Where do the lean managers (the Sandersons in John’s book) come from who can teach the rest of us traditional managers (the Porters) to manage in a new way? In sum, how do we all learn (or relearn) to manage so we can manage to learn? Books are a great start, but how do we learn through practice (the only real way to internalize new methods), particularly when our boss is stuck in outmoded ways of managing?
It really got me thinking about how I learn, and when I have done my best learning. When have I gotten the most VALUE in my learning process? In some respects, I think of my best learning as the “trial by fire” method of learning. I learn best when pressure demands that I learn something new. I consider myself to be a lifelong student–I love learning and I’m always doing it. But no longer in a classroom. Enter…
Just-In-Time Education
Today, I don’t learn something unless I need it. As soon as I need new information (customer demand), I find a way to get it (through suppliers, like the Internet, books, friends, etc.). This provides me with the highest value possible out of what I’m learning. What does this eliminate?

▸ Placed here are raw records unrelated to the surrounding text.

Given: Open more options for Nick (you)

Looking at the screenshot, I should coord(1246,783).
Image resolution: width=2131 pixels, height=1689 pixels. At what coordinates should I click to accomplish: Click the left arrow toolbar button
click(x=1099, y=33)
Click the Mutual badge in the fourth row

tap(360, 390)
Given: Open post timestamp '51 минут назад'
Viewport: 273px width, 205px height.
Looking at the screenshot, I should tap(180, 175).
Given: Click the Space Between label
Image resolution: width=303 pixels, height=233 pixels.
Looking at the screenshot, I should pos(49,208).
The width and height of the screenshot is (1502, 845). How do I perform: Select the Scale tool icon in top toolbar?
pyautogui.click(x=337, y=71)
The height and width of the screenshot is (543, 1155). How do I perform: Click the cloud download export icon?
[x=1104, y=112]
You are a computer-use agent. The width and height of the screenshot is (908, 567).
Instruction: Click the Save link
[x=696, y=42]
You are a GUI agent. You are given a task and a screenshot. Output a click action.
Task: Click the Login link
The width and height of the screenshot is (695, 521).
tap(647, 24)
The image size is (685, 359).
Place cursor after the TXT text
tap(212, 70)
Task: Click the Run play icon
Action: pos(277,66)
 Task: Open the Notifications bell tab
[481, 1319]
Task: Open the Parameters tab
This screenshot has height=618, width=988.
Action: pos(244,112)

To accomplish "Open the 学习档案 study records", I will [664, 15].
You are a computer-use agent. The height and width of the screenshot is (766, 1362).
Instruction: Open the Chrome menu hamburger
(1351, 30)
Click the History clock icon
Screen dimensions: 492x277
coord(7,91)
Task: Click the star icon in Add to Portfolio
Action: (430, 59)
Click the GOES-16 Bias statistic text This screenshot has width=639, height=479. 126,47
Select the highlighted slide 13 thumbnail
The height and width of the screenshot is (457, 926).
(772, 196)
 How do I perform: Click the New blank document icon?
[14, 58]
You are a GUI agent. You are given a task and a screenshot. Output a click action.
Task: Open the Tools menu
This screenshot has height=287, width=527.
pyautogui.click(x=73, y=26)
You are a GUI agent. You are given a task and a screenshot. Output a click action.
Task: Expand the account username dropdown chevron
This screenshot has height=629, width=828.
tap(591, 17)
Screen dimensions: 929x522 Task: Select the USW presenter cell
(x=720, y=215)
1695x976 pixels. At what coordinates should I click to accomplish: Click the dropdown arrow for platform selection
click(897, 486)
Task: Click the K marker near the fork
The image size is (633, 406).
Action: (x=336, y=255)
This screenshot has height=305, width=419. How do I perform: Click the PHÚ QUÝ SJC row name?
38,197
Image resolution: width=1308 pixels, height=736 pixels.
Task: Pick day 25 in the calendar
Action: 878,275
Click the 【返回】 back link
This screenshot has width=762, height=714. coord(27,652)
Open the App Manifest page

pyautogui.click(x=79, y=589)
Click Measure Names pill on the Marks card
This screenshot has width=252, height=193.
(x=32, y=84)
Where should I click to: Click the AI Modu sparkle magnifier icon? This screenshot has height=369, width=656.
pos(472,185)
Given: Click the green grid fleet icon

- Overproduction/obsolescence: I no longer learn things that “expire” or I never use. I would guess that probably 99% of what I learned in college I no longer use (or have never used, for that matter). This isn’t necessarily a problem with the education system as much as it is a statement on: I had no idea what I wanted to do when I grew up! Now I learn things relevant to the task or situation at hand.
- Rework: ever learned something, only to have to learn it again when you actually needed it?
- Inventories: having a ton of information just sitting around in your head taking up space.
- Extraneous “motion”: spending a whole lot of time learning things that are providing value to me as the “end product”. I was a great test-taker. I’m not saying this to brag, the reality is I could apply formulas to situations on a piece of paper and get a correct result. But I didn’t understand squat about how this formula had any bearing on reality.
Womack discusses the shift in lean education from “batching education”, which I’m sure causes the afore-mentioned problems for other people also, to developing lean leaders:
Peter has converted a classroom-based program teaching abstract operations knowledge in big batches into a gemba-based learning process in an organizational context.
How do other people do their best learning?